- _TASK TO CARRY OUT_:
Transcribe the entire excerpt below on the CQL analyzer operator, word for word.

- _EXTRACT_:
SELECT * from products
ORDER BY vector ANN OF [6.0,2.0, ... 3.1,4.0]
LIMIT 10;

Alternatively, you can use the analyzer search to specify a keyword, such as hiking:

SELECT * from products
WHERE val : 'hiking'
ORDER BY vector ANN OF [6.0,2.0, … 3.1,4.0]
LIMIT 10;

An analyzed index is one where the stored values are derived from the raw column values. The stored values are dependent on the analyzer Configuration options, which can include tokenization, filtering, and char filtering.

Analyzer Operator for CQL

To enable analyzer operations using CQL on Astra serverless databases with Vector Search, a : operator is available in Cassandra Query Language. This operator can search indexed columns in Storage Attached Indexes (SAI) that are analyzed.

Example

  1. Create a table:

    CREATE TABLE vsearch.products
    (id text PRIMARY KEY,
    val text);
  2. Create an SAI index with the index_analyzer option and stemming enabled:

    CREATE CUSTOM INDEX vsearch_products_val_idx 
    ON vsearch.products(val)
    USING 'org.apache.cassandra.index.sai.StorageAttachedIndex' WITH OPTIONS = { 
    'index_analyzer': '{
    "tokenizer" : {"name" : "standard"},
    "filters" : [{"name" : "porterstem"}]
    }'};
  3. Insert sample rows:

    INSERT INTO vsearch.products (id, val)
    VALUES ('1', 'soccer cleats');
    
    INSERT INTO vsearch.products (id, val)
    VALUES ('2', 'running shoes');
    
    INSERT INTO vsearch.products (id, val)
    VALUES ('3', 'hiking shoes');
  4. Query to retrieve your data.

    To get data from the rows with id = '2' and id = '3':

    SELECT * FROM vsearch.products
    WHERE val : 'running';

    The analyzer splits the text into case-independent terms.

    To get the row with id = '3' using a different case, the analyzer standardizes that to perform the match:

    SELECT * FROM vsearch.products
    WHERE val : 'hiking' AND val : 'shoes';

Restrictions

  • Only SAI indexes support the : operator.

- _DATA SHOWN_:
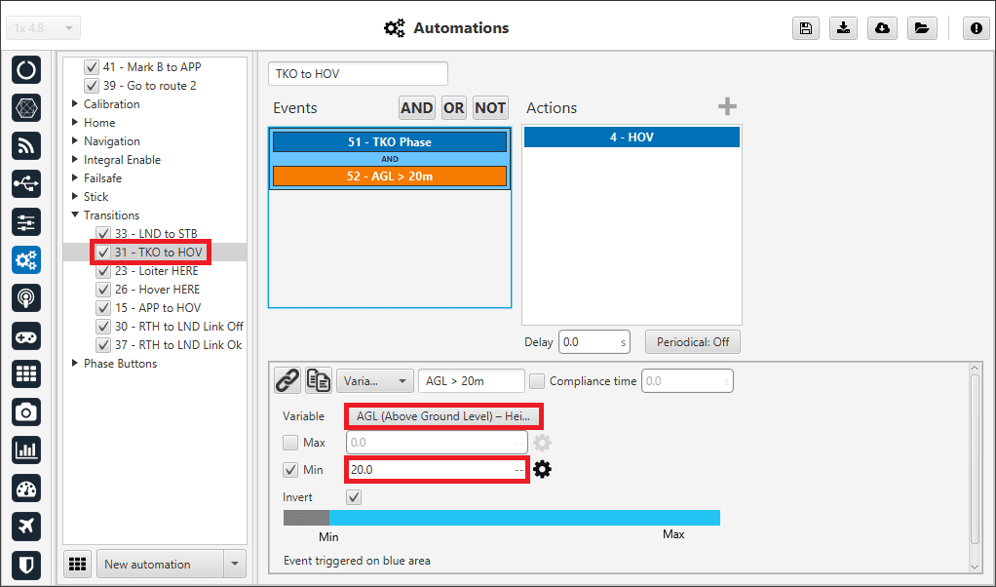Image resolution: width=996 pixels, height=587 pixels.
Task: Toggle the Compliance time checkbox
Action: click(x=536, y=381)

...

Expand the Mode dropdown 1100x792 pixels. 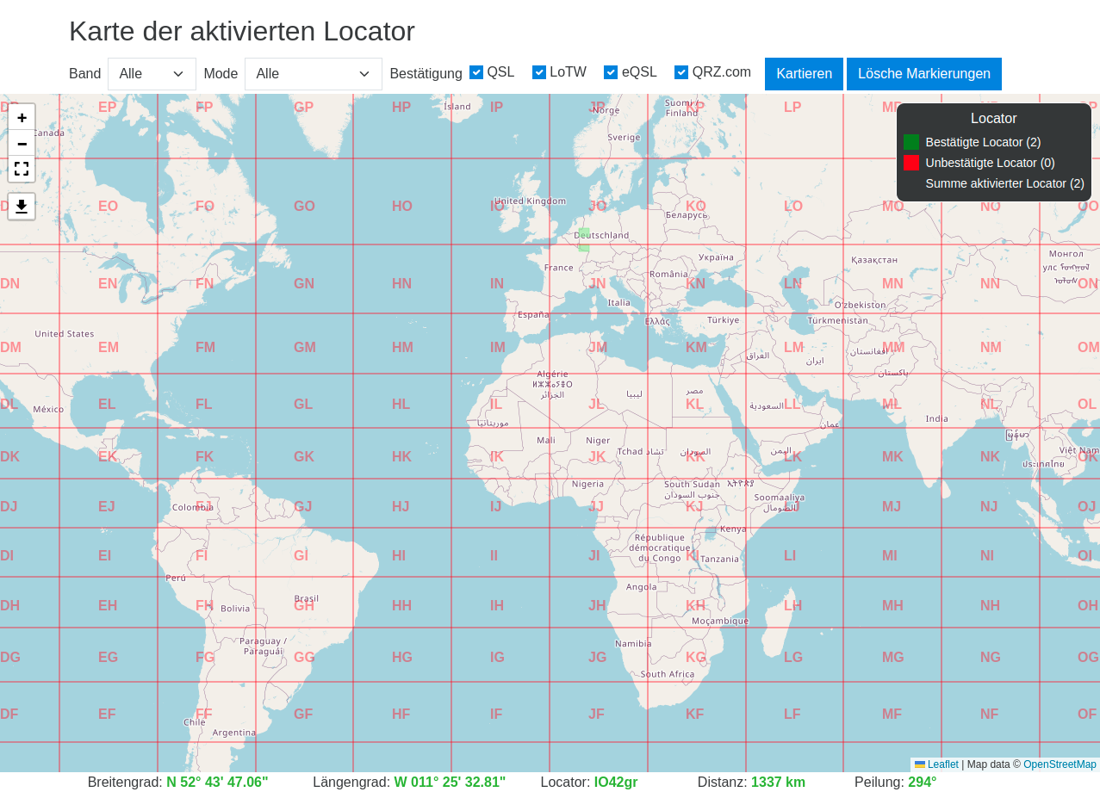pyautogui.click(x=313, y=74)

* * *

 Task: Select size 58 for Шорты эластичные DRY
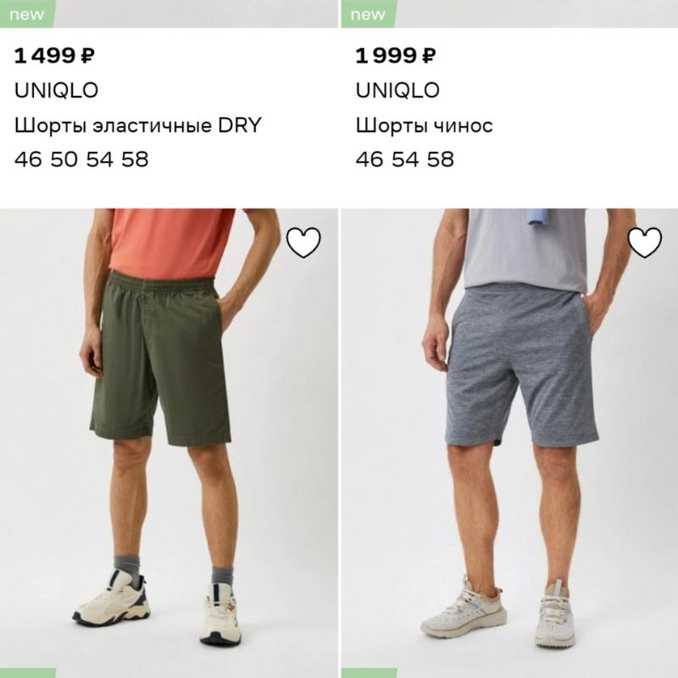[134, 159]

- _COMPLETED TASK_:
SELECT * from products
ORDER BY vector ANN OF [6.0,2.0, ... 3.1,4.0]
LIMIT 10;

Alternatively, you can use the analyzer search to specify a keyword, such as hiking:

SELECT * from products
WHERE val : 'hiking'
ORDER BY vector ANN OF [6.0,2.0, … 3.1,4.0]
LIMIT 10;

An analyzed index is one where the stored values are derived from the raw column values. The stored values are dependent on the analyzer Configuration options, which can include tokenization, filtering, and char filtering.

Analyzer Operator for CQL

To enable analyzer operations using CQL on Astra serverless databases with Vector Search, a : operator is available in Cassandra Query Language. This operator can search indexed columns in Storage Attached Indexes (SAI) that are analyzed.

Example

  1. Create a table:

    CREATE TABLE vsearch.products
    (id text PRIMARY KEY,
    val text);
  2. Create an SAI index with the index_analyzer option and stemming enabled:

    CREATE CUSTOM INDEX vsearch_products_val_idx 
    ON vsearch.products(val)
    USING 'org.apache.cassandra.index.sai.StorageAttachedIndex' WITH OPTIONS = { 
    'index_analyzer': '{
    "tokenizer" : {"name" : "standard"},
    "filters" : [{"name" : "porterstem"}]
    }'};
  3. Insert sample rows:

    INSERT INTO vsearch.products (id, val)
    VALUES ('1', 'soccer cleats');
    
    INSERT INTO vsearch.products (id, val)
    VALUES ('2', 'running shoes');
    
    INSERT INTO vsearch.products (id, val)
    VALUES ('3', 'hiking shoes');
  4. Query to retrieve your data.

    To get data from the rows with id = '2' and id = '3':

    SELECT * FROM vsearch.products
    WHERE val : 'running';

    The analyzer splits the text into case-independent terms.

    To get the row with id = '3' using a different case, the analyzer standardizes that to perform the match:

    SELECT * FROM vsearch.products
    WHERE val : 'hiking' AND val : 'shoes';

Restrictions

  • Only SAI indexes support the : operator.